--- START DATA SUPPLIED ---
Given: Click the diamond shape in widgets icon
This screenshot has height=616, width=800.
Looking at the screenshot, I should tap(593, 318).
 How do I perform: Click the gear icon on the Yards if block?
--- END DATA SUPPLIED ---
--- START DATA SUPPLIED ---
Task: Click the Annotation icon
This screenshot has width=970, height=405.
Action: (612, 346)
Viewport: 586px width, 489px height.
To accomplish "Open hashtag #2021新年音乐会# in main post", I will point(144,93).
--- END DATA SUPPLIED ---
--- START DATA SUPPLIED ---
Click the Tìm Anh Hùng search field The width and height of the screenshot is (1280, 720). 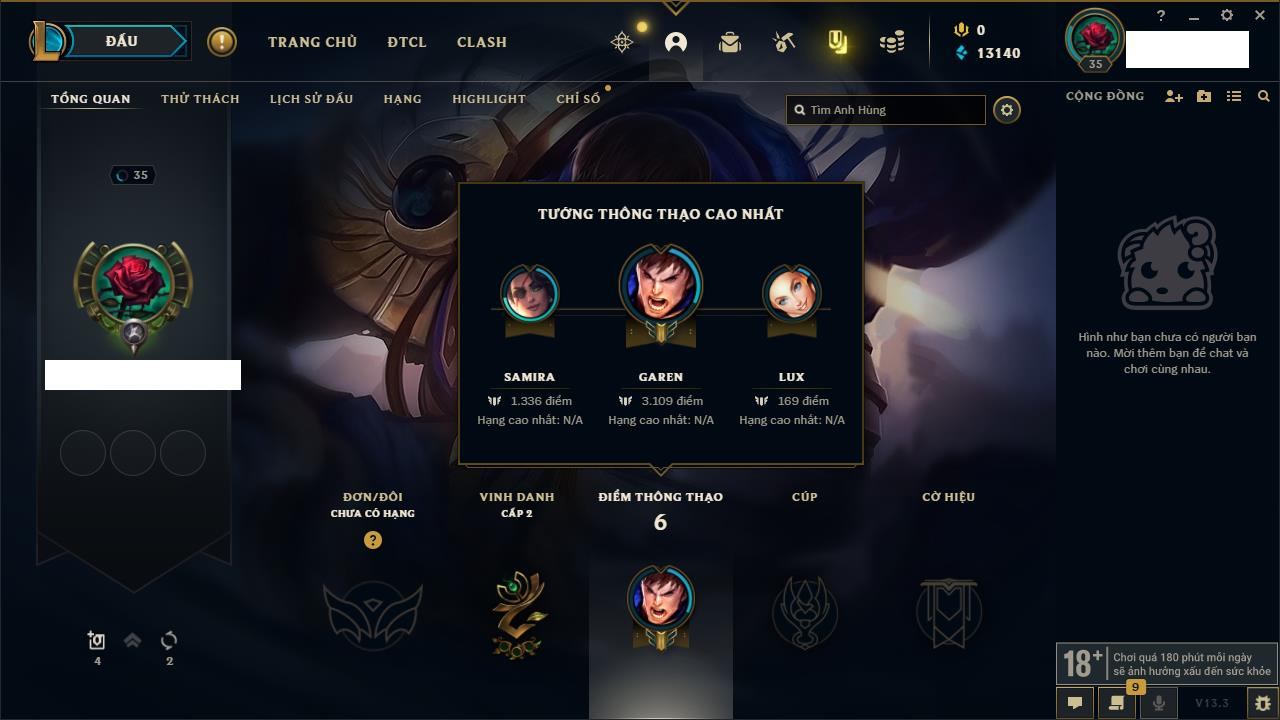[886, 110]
--- END DATA SUPPLIED ---
WHAT THIS TASK INVOLVES:
Print the data verbatim, from the line that contains "Given: Click the" through the line that contains "How do I perform: Click", with both of those lines included.

SOLVED EXERCISE:
Given: Click the diamond shape in widgets icon
This screenshot has height=616, width=800.
Looking at the screenshot, I should tap(593, 318).
 How do I perform: Click the gear icon on the Yards if block?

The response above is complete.